Many students return to Skidmore their sophomore year with excitement about a fresh start. The first year of college can be a shock for many students, but the sophomore year seems to be a time for students to reconsider and recommit to their own education and development, and to begin to find their own voice. They do this with a deeper understanding of the demands of college, as well as of their own skills, abilities, interests, and the support systems and study habits that work best for them. While the sophomore year is an energizing time, new challenges arise as well. In fact, during their second year students often find themselves in the "sophomore slump," typically a period of developmental confusion and transition. This sense of fatigue can result from a student's struggle to become a competent college student, gain the autonomy and independence they seek, develop their new identities as adults and college students, all while trying to find their purpose in life.
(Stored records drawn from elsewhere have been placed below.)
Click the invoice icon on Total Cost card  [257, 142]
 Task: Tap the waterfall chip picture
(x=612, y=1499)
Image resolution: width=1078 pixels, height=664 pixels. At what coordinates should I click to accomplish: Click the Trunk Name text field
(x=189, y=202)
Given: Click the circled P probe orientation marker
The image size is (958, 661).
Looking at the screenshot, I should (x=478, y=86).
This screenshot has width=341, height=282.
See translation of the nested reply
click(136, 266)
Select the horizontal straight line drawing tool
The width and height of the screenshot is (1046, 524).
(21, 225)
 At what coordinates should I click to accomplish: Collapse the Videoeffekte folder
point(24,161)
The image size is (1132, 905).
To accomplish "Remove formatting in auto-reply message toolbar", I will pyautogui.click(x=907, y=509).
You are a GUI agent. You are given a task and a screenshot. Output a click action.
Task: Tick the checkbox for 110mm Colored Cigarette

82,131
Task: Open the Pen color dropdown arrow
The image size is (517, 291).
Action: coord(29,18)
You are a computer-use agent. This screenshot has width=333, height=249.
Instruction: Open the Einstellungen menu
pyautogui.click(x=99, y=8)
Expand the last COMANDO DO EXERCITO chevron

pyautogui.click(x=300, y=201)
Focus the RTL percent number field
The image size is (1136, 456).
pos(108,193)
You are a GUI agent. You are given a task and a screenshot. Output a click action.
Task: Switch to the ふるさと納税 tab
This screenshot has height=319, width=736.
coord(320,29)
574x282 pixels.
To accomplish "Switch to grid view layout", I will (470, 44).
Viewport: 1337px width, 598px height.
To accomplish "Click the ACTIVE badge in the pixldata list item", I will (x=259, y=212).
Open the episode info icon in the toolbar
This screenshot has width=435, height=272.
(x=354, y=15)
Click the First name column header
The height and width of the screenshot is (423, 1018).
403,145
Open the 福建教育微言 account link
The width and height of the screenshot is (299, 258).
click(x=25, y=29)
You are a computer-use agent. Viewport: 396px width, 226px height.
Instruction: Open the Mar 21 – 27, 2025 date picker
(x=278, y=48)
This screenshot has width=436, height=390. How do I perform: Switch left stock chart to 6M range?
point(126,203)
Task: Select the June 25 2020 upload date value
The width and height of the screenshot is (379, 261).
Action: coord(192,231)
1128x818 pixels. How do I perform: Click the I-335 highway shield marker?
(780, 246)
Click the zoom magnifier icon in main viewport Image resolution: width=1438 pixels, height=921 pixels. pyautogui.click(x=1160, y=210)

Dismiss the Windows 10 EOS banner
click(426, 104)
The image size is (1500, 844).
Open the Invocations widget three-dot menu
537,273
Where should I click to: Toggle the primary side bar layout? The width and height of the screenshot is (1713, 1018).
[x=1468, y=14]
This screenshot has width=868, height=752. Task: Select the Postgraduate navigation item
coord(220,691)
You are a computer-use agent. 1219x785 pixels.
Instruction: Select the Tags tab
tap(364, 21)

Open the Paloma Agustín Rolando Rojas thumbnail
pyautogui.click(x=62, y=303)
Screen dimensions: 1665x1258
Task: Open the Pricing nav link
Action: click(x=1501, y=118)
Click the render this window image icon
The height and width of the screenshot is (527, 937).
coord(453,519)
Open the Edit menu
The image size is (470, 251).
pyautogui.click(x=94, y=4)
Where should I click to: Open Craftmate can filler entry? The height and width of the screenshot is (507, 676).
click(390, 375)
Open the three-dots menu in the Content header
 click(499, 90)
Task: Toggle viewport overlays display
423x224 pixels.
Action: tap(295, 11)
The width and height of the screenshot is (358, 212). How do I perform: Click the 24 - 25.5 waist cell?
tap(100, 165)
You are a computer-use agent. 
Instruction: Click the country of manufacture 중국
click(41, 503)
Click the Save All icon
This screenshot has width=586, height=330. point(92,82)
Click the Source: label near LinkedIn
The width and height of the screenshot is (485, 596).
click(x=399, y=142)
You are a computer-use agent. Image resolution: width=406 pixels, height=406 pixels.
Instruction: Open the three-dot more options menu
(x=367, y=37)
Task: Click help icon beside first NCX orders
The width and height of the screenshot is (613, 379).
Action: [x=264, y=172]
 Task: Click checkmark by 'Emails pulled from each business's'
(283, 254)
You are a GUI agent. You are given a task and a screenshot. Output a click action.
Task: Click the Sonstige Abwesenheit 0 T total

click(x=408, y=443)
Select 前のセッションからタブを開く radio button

Sophomores at Skidmore are often trying to balance work, school, and other activities and some can over-commit and become temporarily overwhelmed. Some students might feel as if they cannot succeed in school after having a difficult first year. Relationships that formed during their first year mostly because of convenience and location tend to dissolve, and stronger and deeper ties develop, but this development takes time and energy. Additionally, with new living arrangements and classes, the school may feel unfamiliar again. Students may express dissatisfaction with the college or the community (it's too small, there's not enough to do, Skidmore doesn't offer the major they want, etc.) and may even consider transferring to another college. Some of the common challenges faced during the sophomore year are:
Academic and Career Challenges
- Pressure to pick a major in the face of parental pressure, doubts about their chosen career, and/or a lack of clear interests
- Balancing schoolwork and other extracurricular responsibilities
- Taking upper-level classes with juniors and seniors who may be substantially more academically advanced
- Difficulty getting motivated or feeling as if their studies have no purpose
- A rising need for students to take ownership of their education and career path
- Changes in friendships and other relationships—students may question the relationships they have or feel as if they have no friends
- Desire for intimacy increases—students may question their lack of intimate relationships
- Friendship ties at home decrease
- May be questioning relationships with parents and may not desire to go home on breaks
Personal and Other Concerns
- Students may be questioning their identity, sexual orientation and values, and may have uncertainty about the direction of their life (i.e. they don't know who they are or what they want to be).
- Guilt about the time and money gone into college when they are uncertain about the direction of their life.